#### [Task requirements]
Beginning at the line with "Instruction: Select the", please repeat each line exactly through the end of the records below, including that first line and the last, but no pictures.
━━━━━ Excerpted records ━━━━━
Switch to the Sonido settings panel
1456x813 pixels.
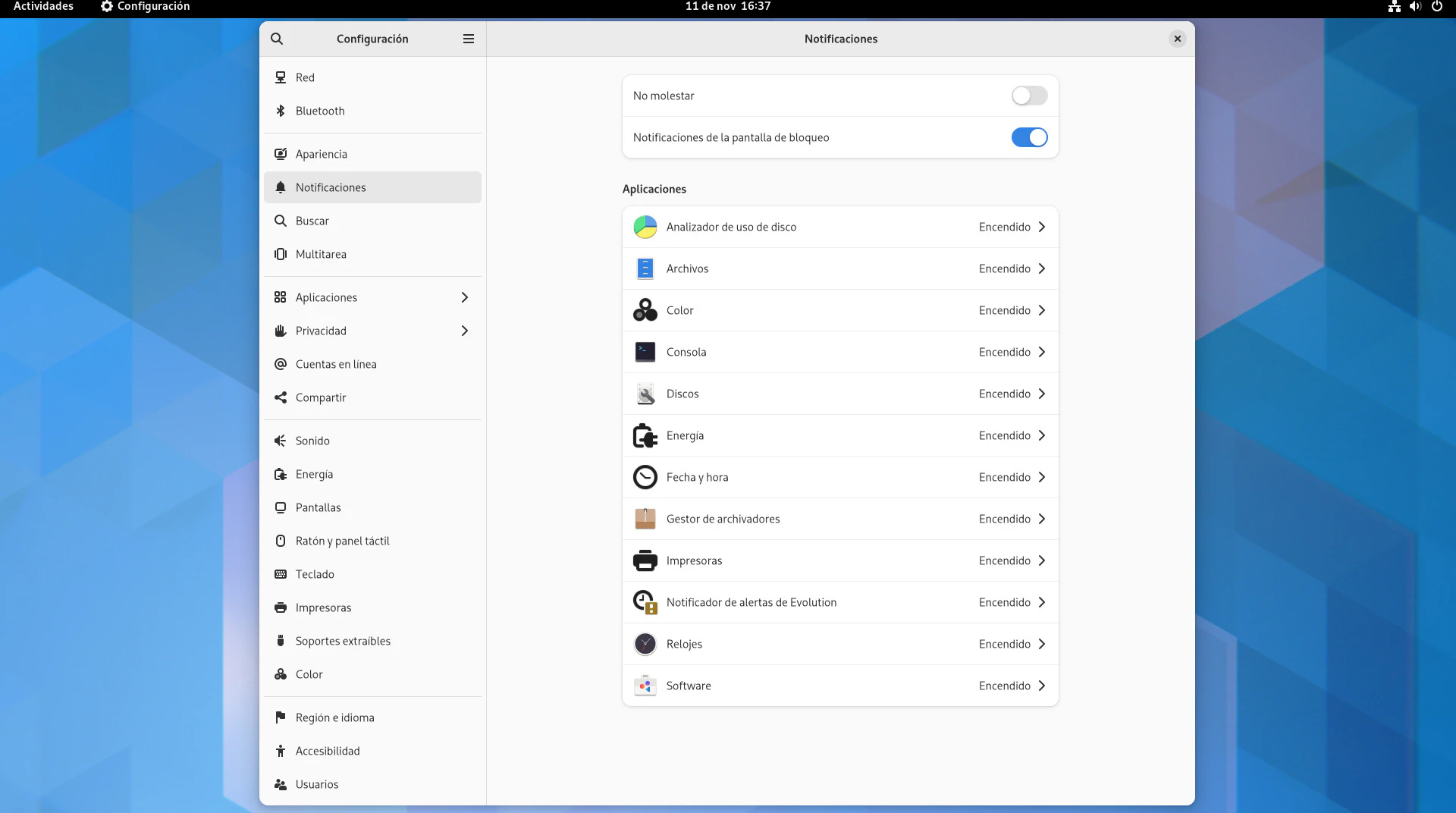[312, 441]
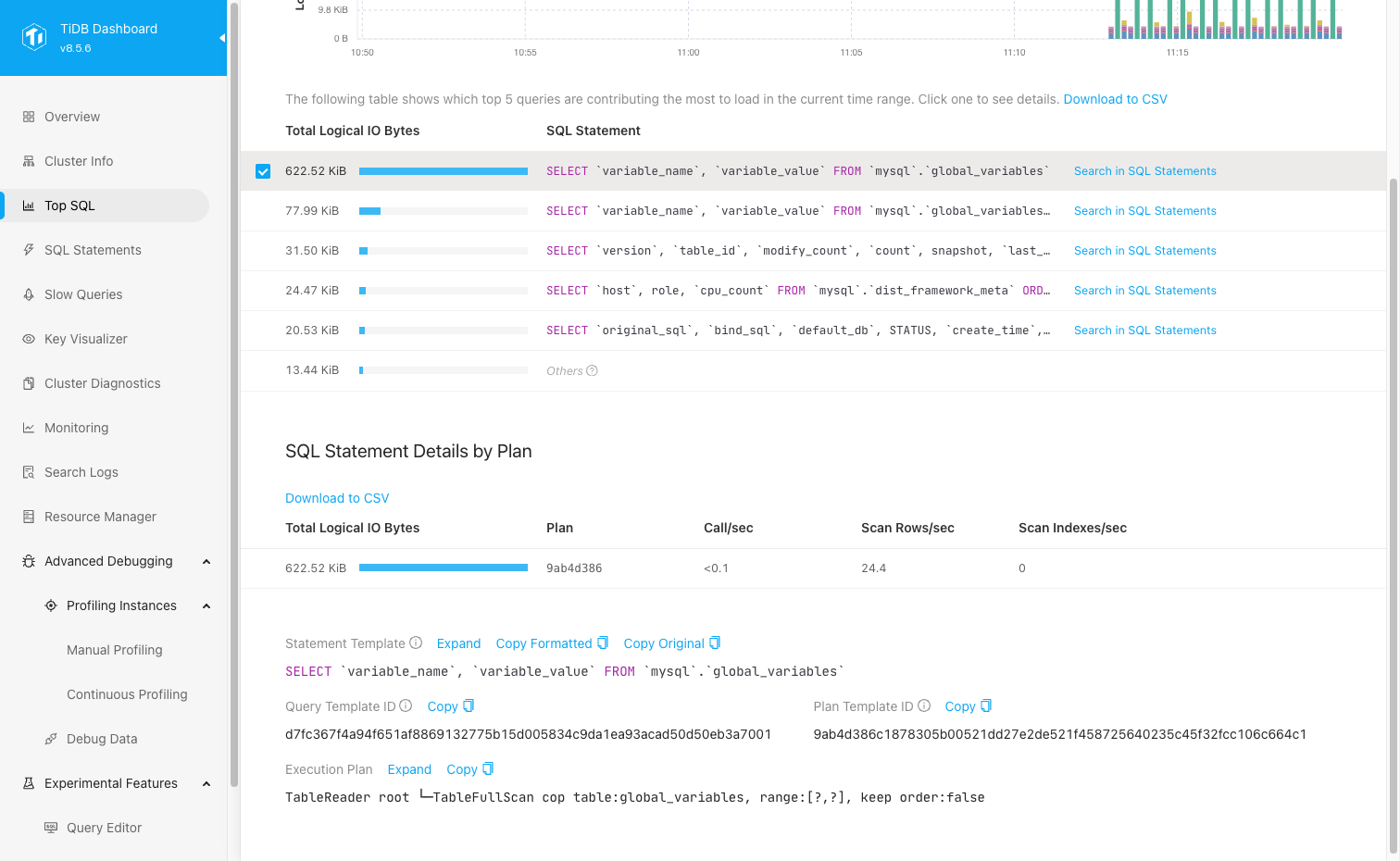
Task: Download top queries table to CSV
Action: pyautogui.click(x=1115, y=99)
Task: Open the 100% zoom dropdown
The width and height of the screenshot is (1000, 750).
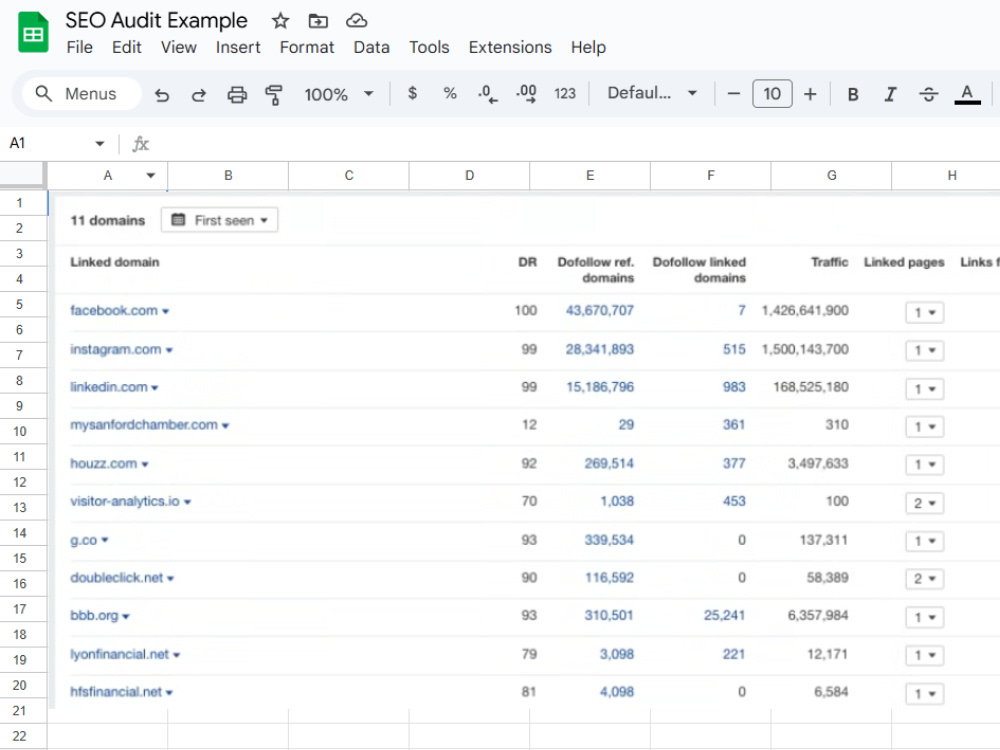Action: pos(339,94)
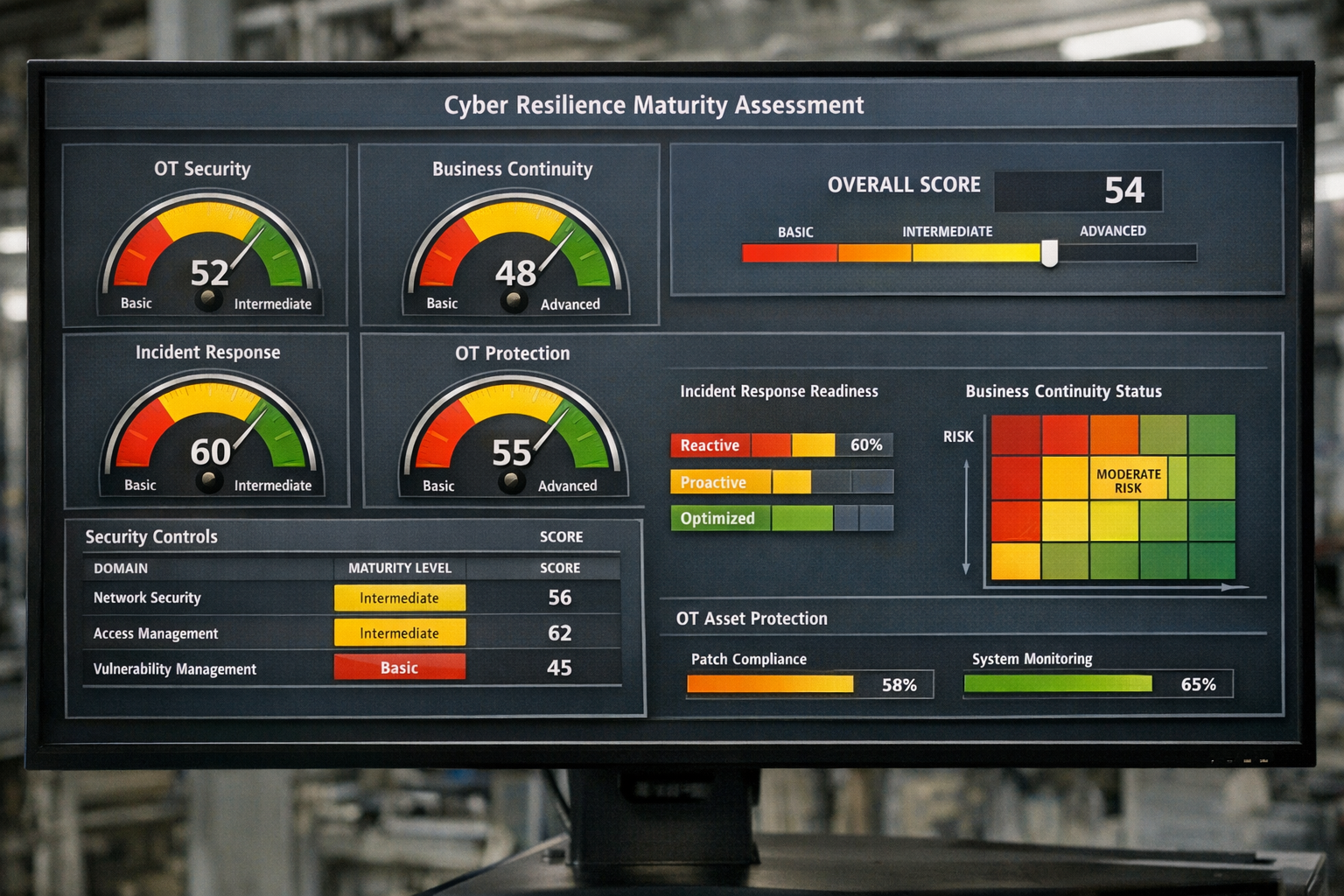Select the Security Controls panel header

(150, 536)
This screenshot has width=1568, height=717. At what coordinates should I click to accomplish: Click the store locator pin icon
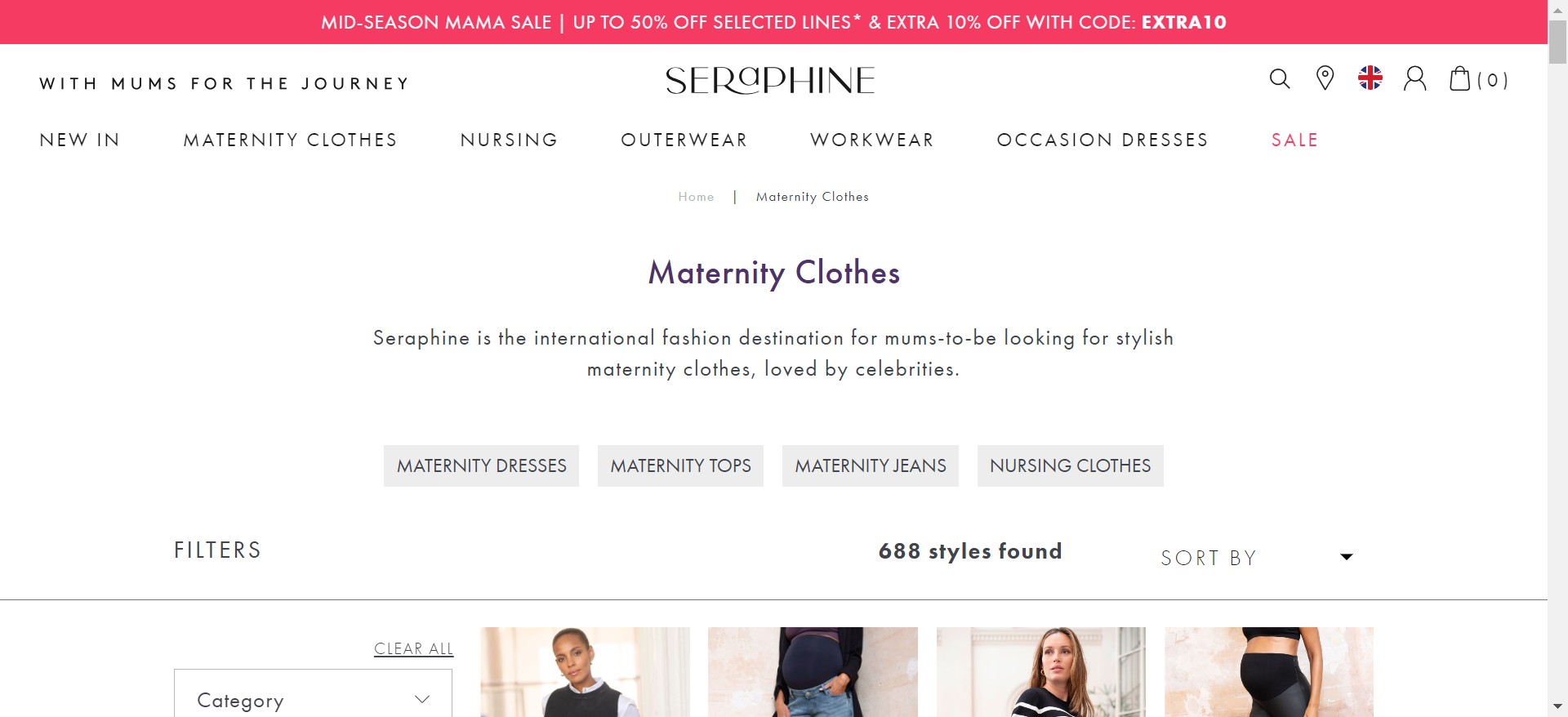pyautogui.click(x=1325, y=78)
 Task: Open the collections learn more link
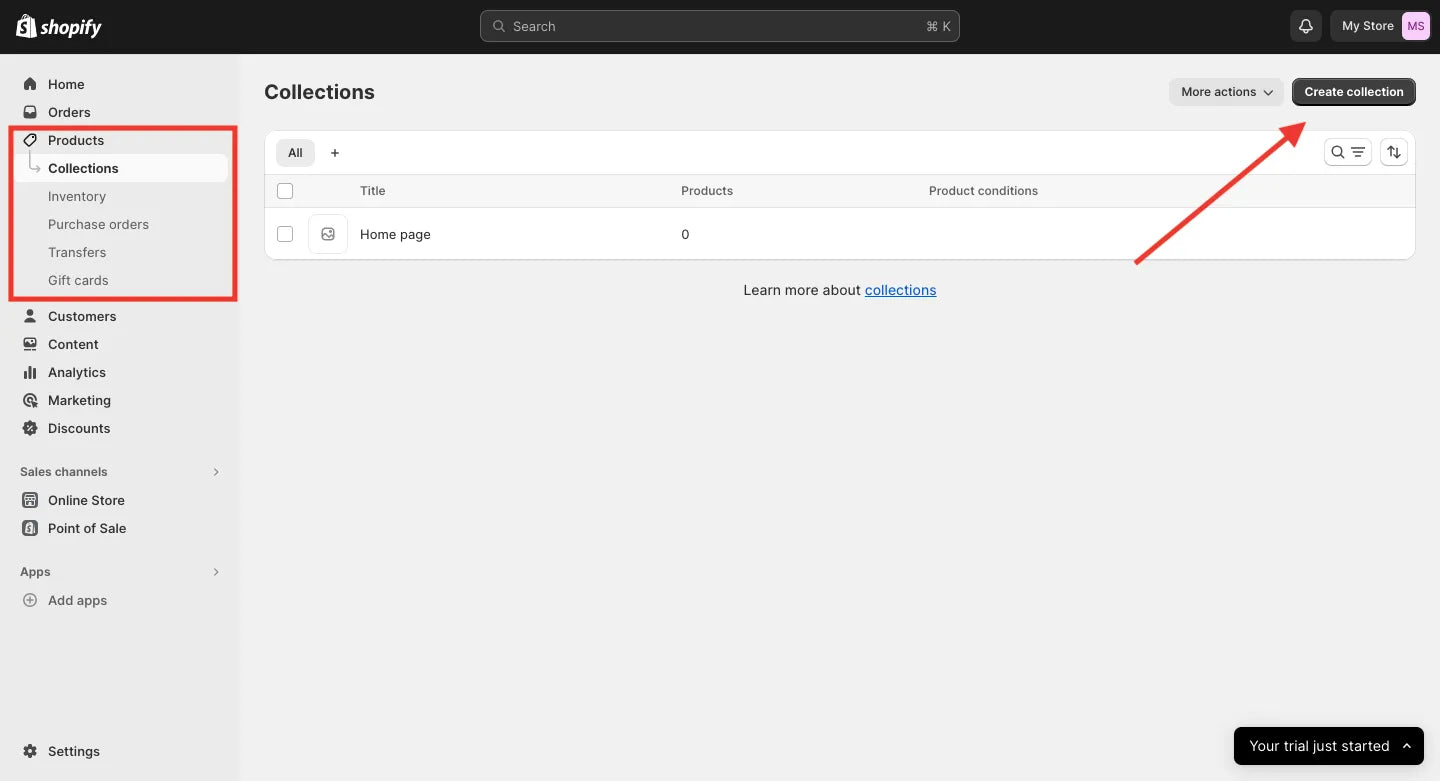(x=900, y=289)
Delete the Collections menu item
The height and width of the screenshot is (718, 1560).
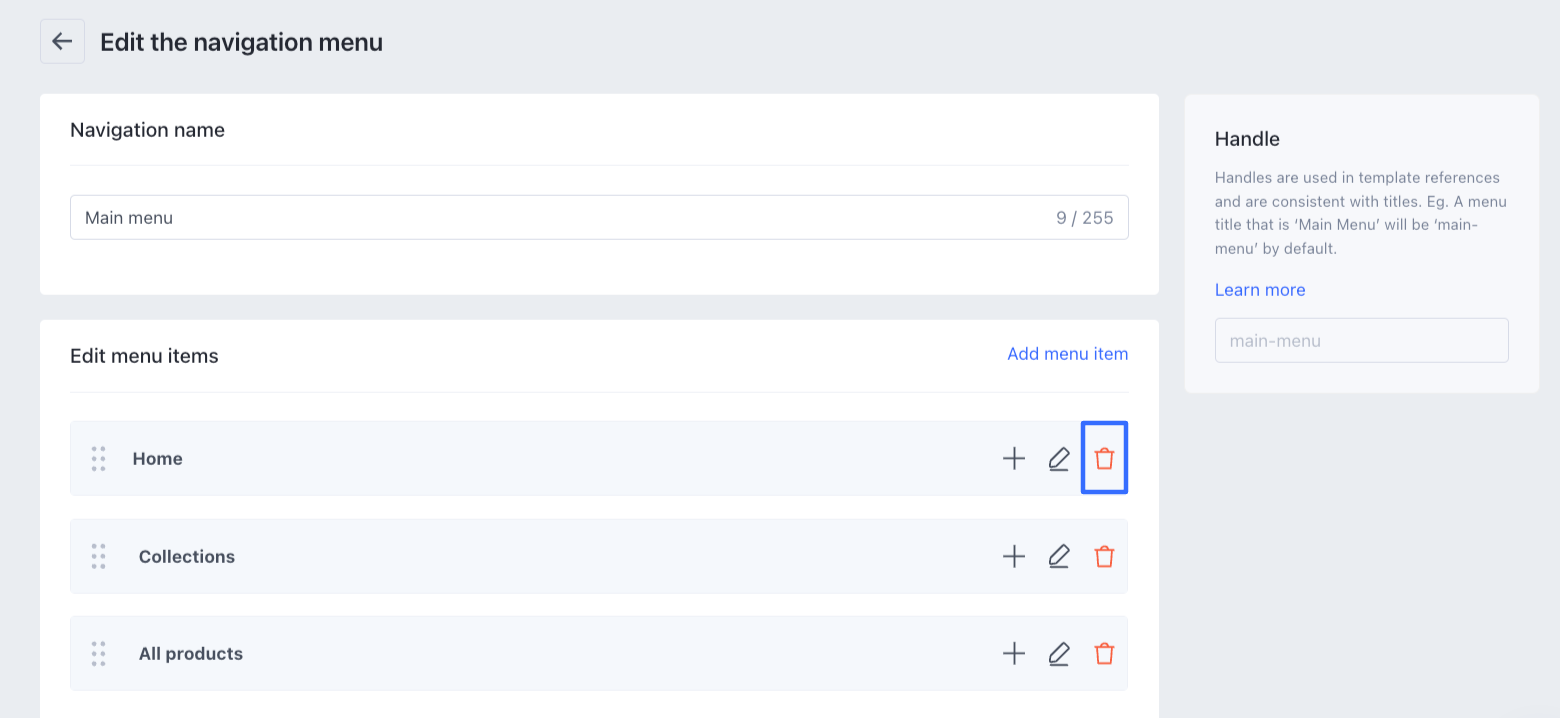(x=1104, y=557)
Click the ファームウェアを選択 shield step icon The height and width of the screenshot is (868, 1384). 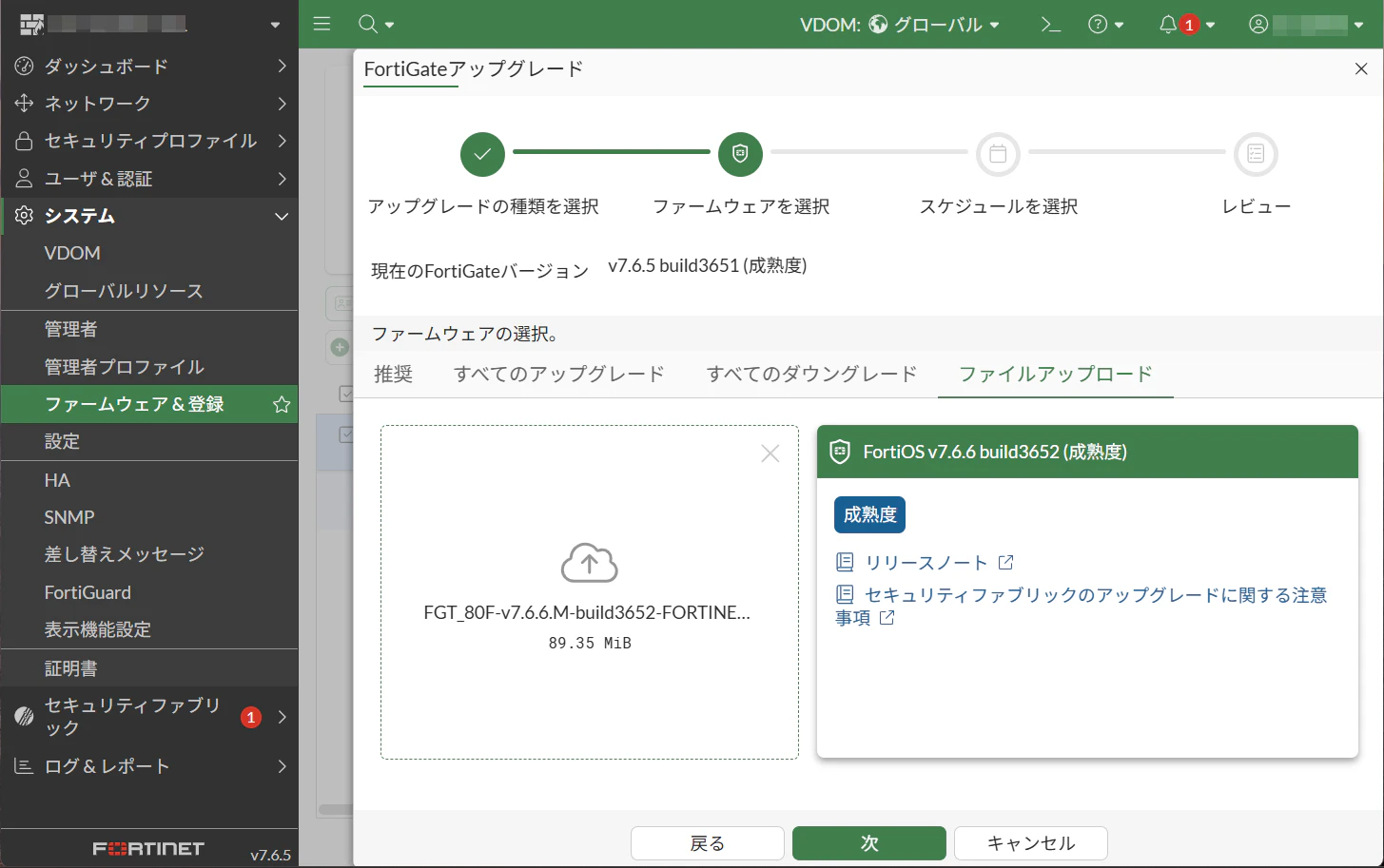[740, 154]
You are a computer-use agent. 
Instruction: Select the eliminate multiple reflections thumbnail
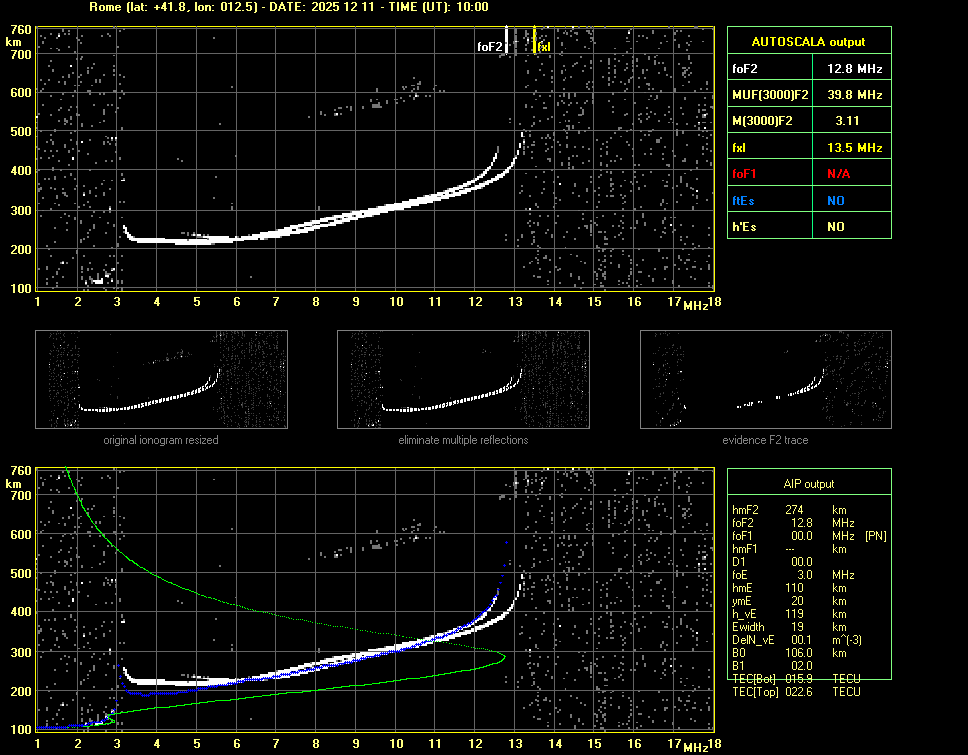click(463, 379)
━━━━━
#### [Task response]
Instruction: Select the eliminate multiple reflections thumbnail
click(463, 379)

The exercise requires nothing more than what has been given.